Your reply should hold every record exactly as given, with no pictures in it.

(Collected data entries)
◆ ◆ ◆

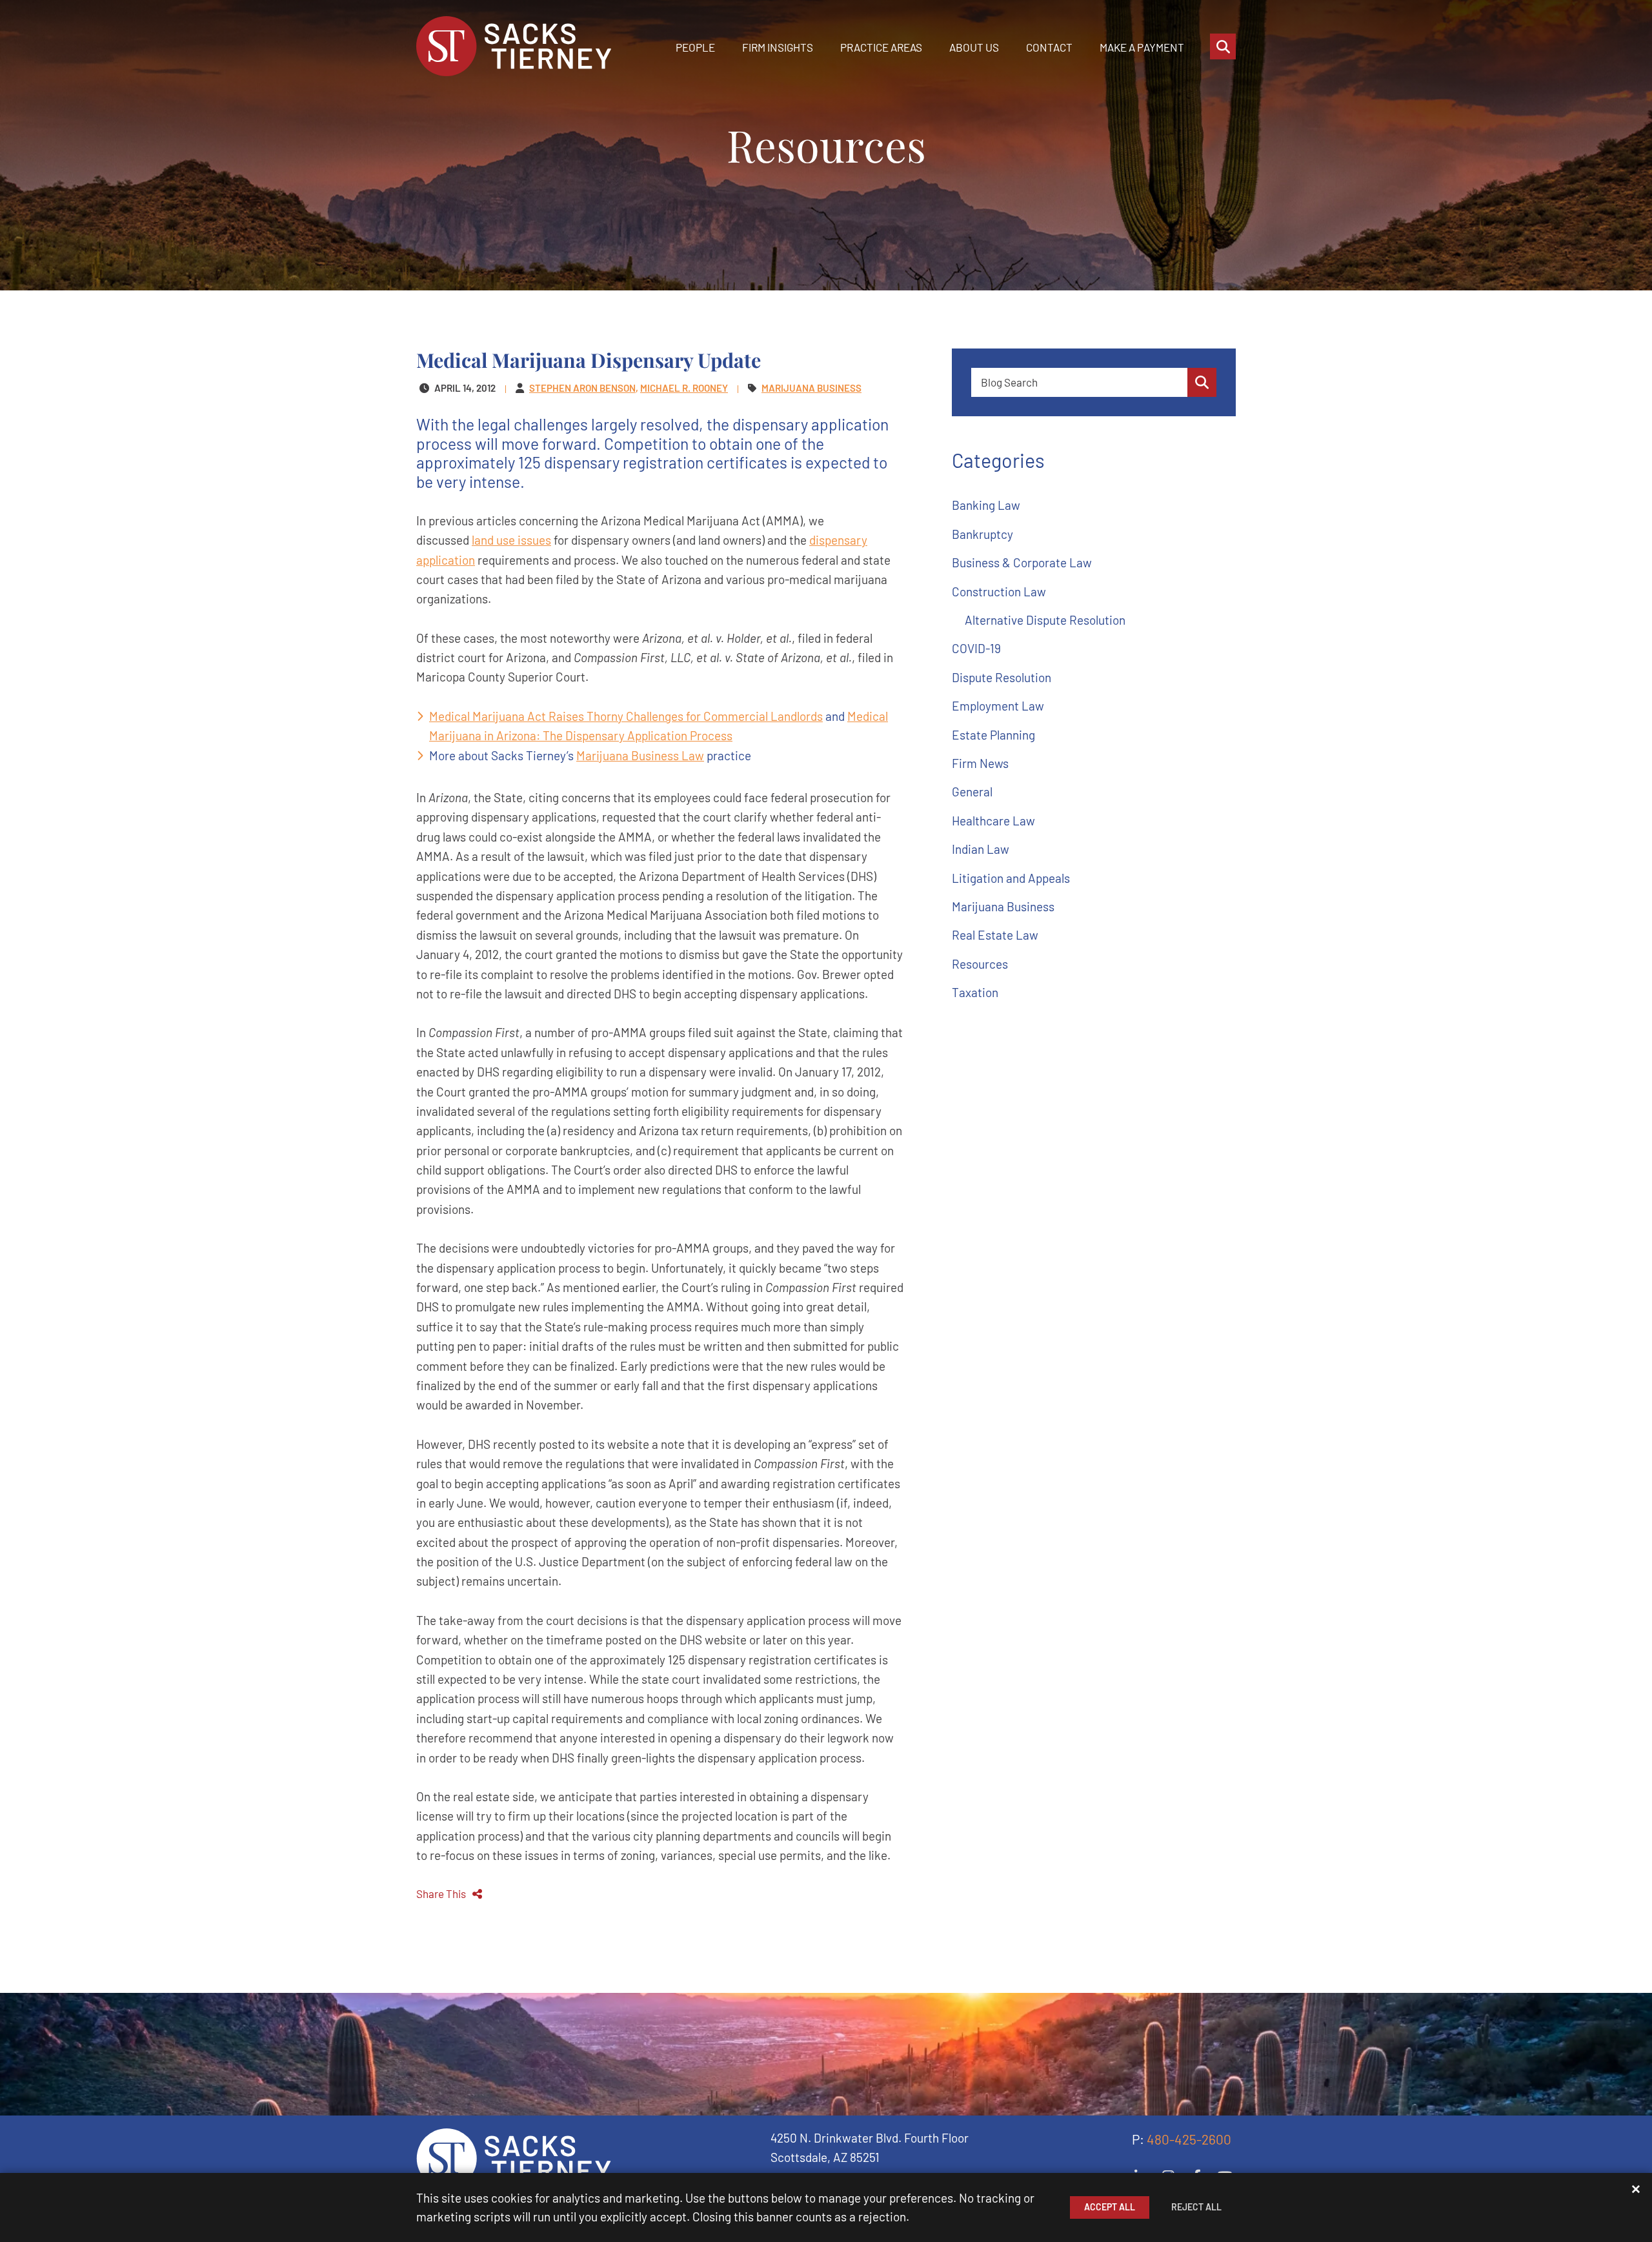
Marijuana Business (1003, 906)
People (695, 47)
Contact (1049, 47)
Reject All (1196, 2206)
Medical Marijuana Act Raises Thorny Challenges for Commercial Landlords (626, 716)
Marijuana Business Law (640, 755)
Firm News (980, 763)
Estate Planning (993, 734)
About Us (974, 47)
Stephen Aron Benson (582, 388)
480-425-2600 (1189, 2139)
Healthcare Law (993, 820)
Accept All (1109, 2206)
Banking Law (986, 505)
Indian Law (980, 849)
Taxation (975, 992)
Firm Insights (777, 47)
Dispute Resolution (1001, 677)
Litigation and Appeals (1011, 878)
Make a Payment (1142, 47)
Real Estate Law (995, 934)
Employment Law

◆ ◆ ◆

• SOLUTION TO THIS PROBLEM
Marijuana Business (1003, 906)
People (695, 47)
Contact (1049, 47)
Reject All (1196, 2206)
Medical Marijuana Act Raises Thorny Challenges for Commercial Landlords (626, 716)
Marijuana Business Law (640, 755)
Firm News (980, 763)
Estate Planning (993, 734)
About Us (974, 47)
Stephen Aron Benson (582, 388)
480-425-2600 (1189, 2139)
Healthcare Law (993, 820)
Accept All (1109, 2206)
Banking Law (986, 505)
Indian Law (980, 849)
Taxation (975, 992)
Firm Insights (777, 47)
Dispute Resolution (1001, 677)
Litigation and Appeals (1011, 878)
Make a Payment (1142, 47)
Real Estate Law (995, 934)
Employment Law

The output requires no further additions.